[Start of Attachment]

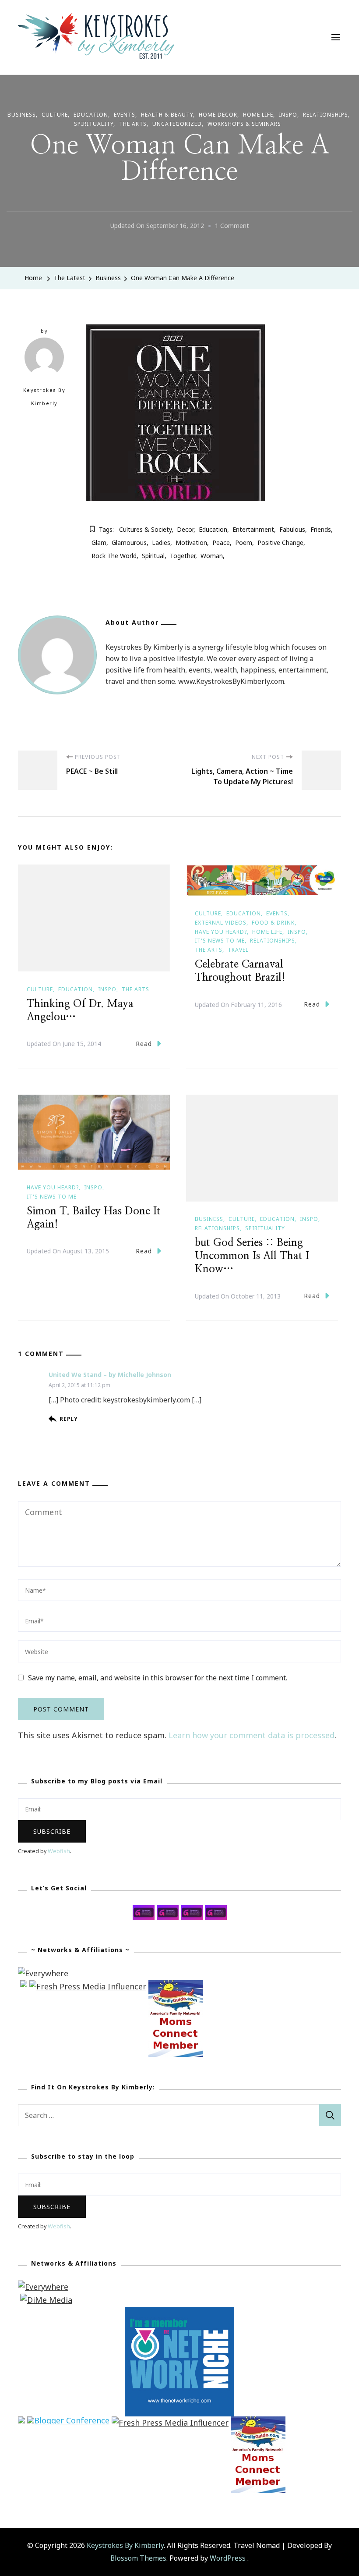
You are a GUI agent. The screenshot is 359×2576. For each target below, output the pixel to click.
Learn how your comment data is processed (251, 1735)
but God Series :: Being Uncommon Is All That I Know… (252, 1256)
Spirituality (93, 124)
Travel (238, 950)
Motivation (191, 542)
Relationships (325, 114)
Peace (221, 542)
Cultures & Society (145, 529)
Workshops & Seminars (244, 124)
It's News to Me (220, 940)
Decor (185, 529)
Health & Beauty (167, 114)
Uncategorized (177, 124)
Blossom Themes (138, 2558)
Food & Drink (273, 922)
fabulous (292, 529)
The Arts (133, 124)
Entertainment (253, 529)
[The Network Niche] (179, 2313)
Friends (320, 529)
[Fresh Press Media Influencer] (87, 1986)
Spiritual (153, 555)
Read (144, 1043)
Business (21, 114)
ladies (161, 542)
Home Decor (218, 114)
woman (212, 555)
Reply (69, 1419)
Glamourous (129, 542)
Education (91, 114)
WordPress (228, 2558)
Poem (243, 542)
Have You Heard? (221, 932)
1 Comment (232, 226)
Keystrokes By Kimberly (44, 396)
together (182, 555)
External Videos (220, 922)
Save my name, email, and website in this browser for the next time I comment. (157, 1678)
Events (124, 114)
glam (99, 542)
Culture (55, 114)
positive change (280, 542)
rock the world (114, 555)
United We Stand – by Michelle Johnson (110, 1374)
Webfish (59, 1851)
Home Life (258, 114)
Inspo (288, 114)
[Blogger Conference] (68, 2422)
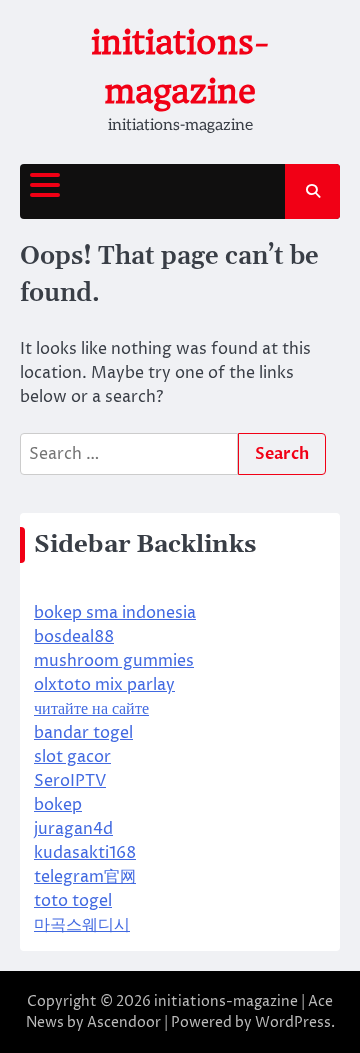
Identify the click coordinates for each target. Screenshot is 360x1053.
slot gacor (72, 757)
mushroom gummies (114, 661)
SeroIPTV (70, 781)
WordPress (293, 1022)
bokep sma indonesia (115, 613)
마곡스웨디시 (82, 925)
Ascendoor (124, 1022)
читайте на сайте (91, 709)
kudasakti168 (85, 853)
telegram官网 (85, 877)
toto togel (73, 901)
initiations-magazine (226, 1001)
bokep (58, 805)
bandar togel (83, 733)
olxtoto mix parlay (104, 685)
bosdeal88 (74, 637)
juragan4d (73, 829)
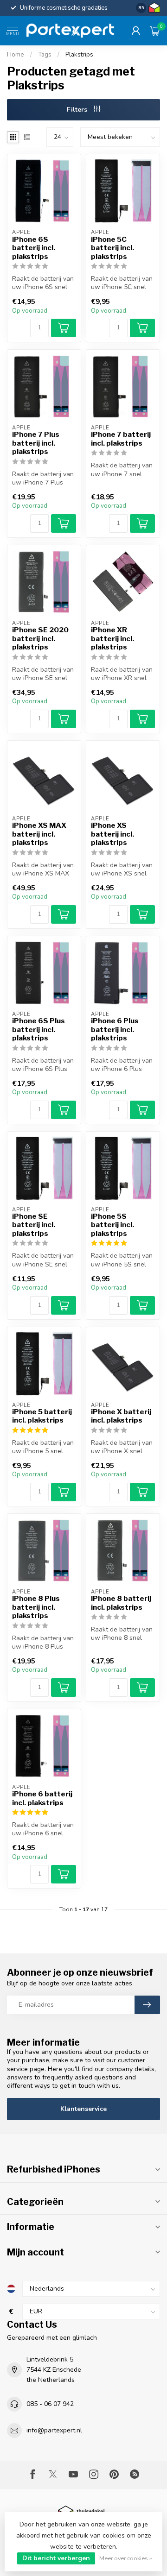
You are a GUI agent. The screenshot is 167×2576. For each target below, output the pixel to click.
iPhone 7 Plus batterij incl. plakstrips (35, 443)
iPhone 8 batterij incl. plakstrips (121, 1602)
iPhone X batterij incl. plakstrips (121, 1416)
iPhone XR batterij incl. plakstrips (112, 638)
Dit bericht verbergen (56, 2558)
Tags (44, 54)
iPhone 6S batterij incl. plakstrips (33, 248)
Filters (78, 109)
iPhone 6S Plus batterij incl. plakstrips (38, 1029)
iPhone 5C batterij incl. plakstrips (112, 248)
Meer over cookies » (125, 2558)
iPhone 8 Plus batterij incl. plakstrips (36, 1607)
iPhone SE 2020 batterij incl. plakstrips (40, 638)
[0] (155, 30)
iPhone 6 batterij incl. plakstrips (42, 1798)
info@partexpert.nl (54, 2430)
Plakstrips (79, 54)
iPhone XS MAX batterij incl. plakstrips (39, 834)
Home (15, 54)
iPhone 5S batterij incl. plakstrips (112, 1225)
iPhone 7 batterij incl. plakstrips (121, 438)
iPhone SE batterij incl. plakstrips (33, 1225)
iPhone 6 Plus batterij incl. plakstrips (115, 1029)
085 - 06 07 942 (50, 2404)
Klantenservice (83, 2108)
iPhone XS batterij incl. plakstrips (112, 834)
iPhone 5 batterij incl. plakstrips (42, 1416)
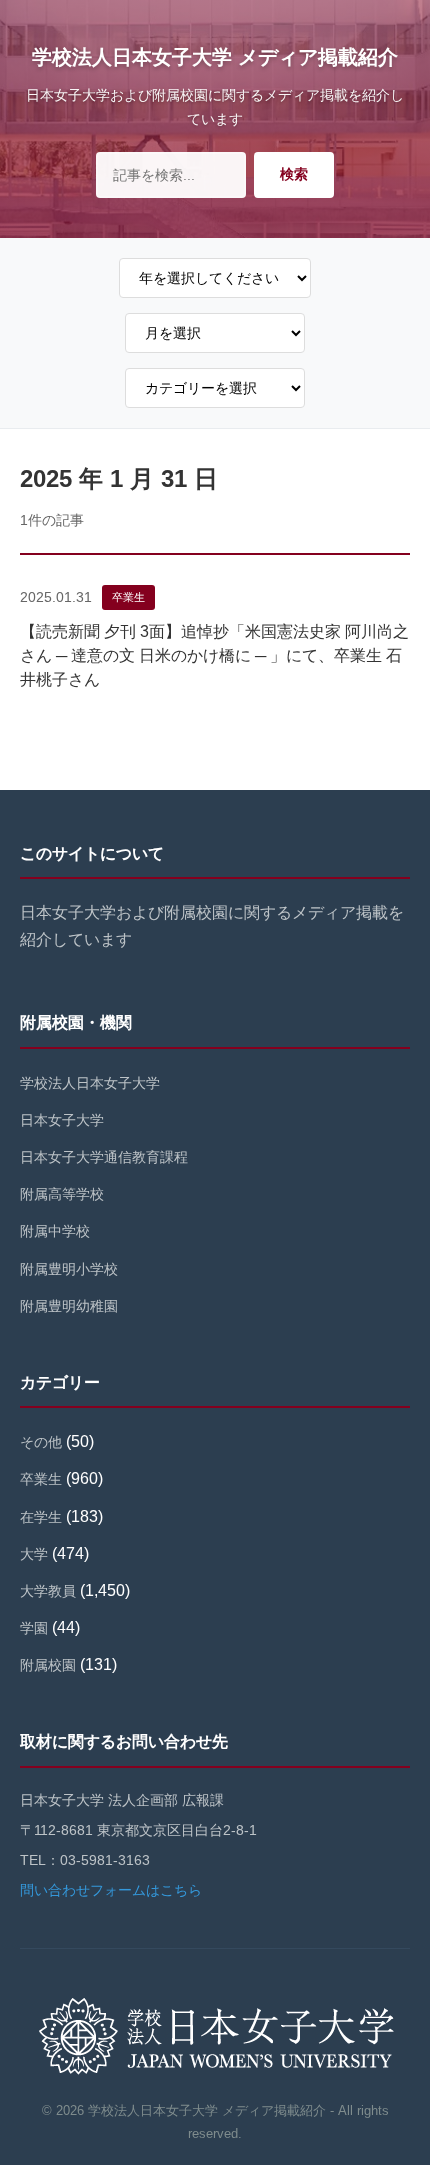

[End of Attachment]

TASK INSTRUCTIONS:
Above are some records. Copy each of their lines that holds the string "output".

ANSWER BELOW:
You are a GUI agent. The screenshot is 359×2576. For each target below, output the pixel to click.
You are a GUI agent. The screenshot is 167×2576. For each target below, output the pixel to click.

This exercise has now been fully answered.